The physician's statement, in addition to the statement at paragraph 11 above quoted gave the following:

"7. State in full cause of death of deceased. Coronary thrombosis. Shock from auto accident about 1 hr. before death. * * * *Page 231

"10. Did the injury of itself independent of all other causes produce death of deceased? It is felt that the accident and subsequent nervous shock initiated the fatal coronary attack. * * *

"13. Did deceased have any * * * physical impairment? See 11 above.

"14. Did the condition described in 13 contribute to death? Yes."

I have set these matters out, not as bearing on the question of the cause of death, but to show what information and claim was made by the beneficiary to defendant association as bearing on its good faith in the transaction.

In spite of the innuendo and hints to the contrary in the majority opinion, there is no slightest evidence that defendant had anything to do with the selection of, or any connection with, Dr. Mendenhall; or had anything to do with the making of the proof of loss. I think it likely the beneficiary relied on the physician whom she presumably called and who says he had known Mr. Flowers one year. Nor was there any sound reason for defendant to doubt the doctor's conclusion as to the real cause of death. The fine spun theories later advanced by the expert Des Moines witness for plaintiff at the trial were not in the picture when defendant's Manager of Claim Department wrote the letter of July 27, 1945, set out in full in the majority opinion, enclosing the check which the beneficiary cashed, and the proposed release which she did not sign.

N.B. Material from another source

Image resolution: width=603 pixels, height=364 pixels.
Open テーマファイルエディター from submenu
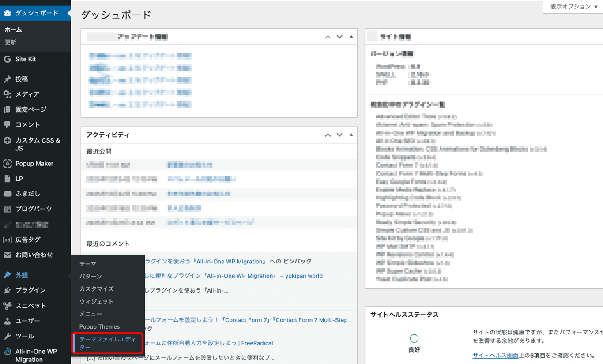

The letter is straightforward and clear. It honestly gave beneficiary the benefit of what seemed to be the real situation. It is incredible that its recipient was misled. It conformed exactly to her own and the physician's and the disinterested neighbor's belief that while the accident caused the death, it was contributed to by the heart condition reported in the proof. It does mention "our own investigation" and there is nothing to show what that investigation revealed. But it cannot be assumed that plaintiff's attorneys failed to produce and show whatever evidence there was to discover by such investigation. Certainly that evidence would not have justified a tender of *Page 232 the face of the policy by the claim manager. He had a duty to the association he represented.

There is no evidence of any kind to justify a speculation that Mrs. Flowers thought she was receiving a part payment of $500 on the full face of the policy. The suggestion that she may have thought so is slightly ridiculous, if I may be pardoned for saying so. No such interpretation could be placed on the letter and its enclosures. For aught that appears Mrs. Flowers was a person of ordinary intelligence and able to read the English language. We should assume she was honest and that when she accepted and cashed the check for $500 she had no secret intention of claiming more. What may have happened to change her intention later we have no way of knowing.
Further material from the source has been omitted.